> **Job**: In the entries from the first line through the line with "sudo adduser priya", substitute "Explain" for every "Describe" and write those lines out again with nothing else changed.

> **The input**:
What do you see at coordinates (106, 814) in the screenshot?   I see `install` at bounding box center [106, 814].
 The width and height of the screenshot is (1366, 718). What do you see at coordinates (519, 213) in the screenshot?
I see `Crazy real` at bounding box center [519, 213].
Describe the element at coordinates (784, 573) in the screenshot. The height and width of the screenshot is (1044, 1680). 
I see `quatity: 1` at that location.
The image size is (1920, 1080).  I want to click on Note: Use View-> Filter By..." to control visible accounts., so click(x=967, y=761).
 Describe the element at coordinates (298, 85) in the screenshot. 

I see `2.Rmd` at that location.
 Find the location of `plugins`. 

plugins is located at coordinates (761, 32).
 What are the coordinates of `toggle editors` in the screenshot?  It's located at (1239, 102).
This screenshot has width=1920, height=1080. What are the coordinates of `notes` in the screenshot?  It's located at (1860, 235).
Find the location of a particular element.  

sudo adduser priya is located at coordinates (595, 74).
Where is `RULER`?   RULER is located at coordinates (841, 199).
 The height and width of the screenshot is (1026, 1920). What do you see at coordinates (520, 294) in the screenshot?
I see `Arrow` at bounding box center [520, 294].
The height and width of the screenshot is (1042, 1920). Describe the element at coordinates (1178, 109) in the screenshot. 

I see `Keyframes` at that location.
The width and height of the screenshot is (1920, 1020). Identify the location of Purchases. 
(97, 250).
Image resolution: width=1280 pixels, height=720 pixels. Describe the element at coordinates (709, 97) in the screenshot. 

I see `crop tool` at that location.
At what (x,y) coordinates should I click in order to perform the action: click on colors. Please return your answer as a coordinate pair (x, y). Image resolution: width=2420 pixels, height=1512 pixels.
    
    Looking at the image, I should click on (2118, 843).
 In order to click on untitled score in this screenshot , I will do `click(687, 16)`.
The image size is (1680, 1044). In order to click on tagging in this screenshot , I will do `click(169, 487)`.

> **Answer to the problem**:
What do you see at coordinates (106, 814) in the screenshot?   I see `install` at bounding box center [106, 814].
 The width and height of the screenshot is (1366, 718). What do you see at coordinates (519, 213) in the screenshot?
I see `Crazy real` at bounding box center [519, 213].
Explain the element at coordinates (784, 573) in the screenshot. The height and width of the screenshot is (1044, 1680). 
I see `quatity: 1` at that location.
The image size is (1920, 1080).  I want to click on Note: Use View-> Filter By..." to control visible accounts., so click(x=967, y=761).
 Explain the element at coordinates (298, 85) in the screenshot. 

I see `2.Rmd` at that location.
 Find the location of `plugins`. 

plugins is located at coordinates (761, 32).
 What are the coordinates of `toggle editors` in the screenshot?  It's located at (1239, 102).
This screenshot has width=1920, height=1080. What are the coordinates of `notes` in the screenshot?  It's located at (1860, 235).
Find the location of a particular element.  

sudo adduser priya is located at coordinates (595, 74).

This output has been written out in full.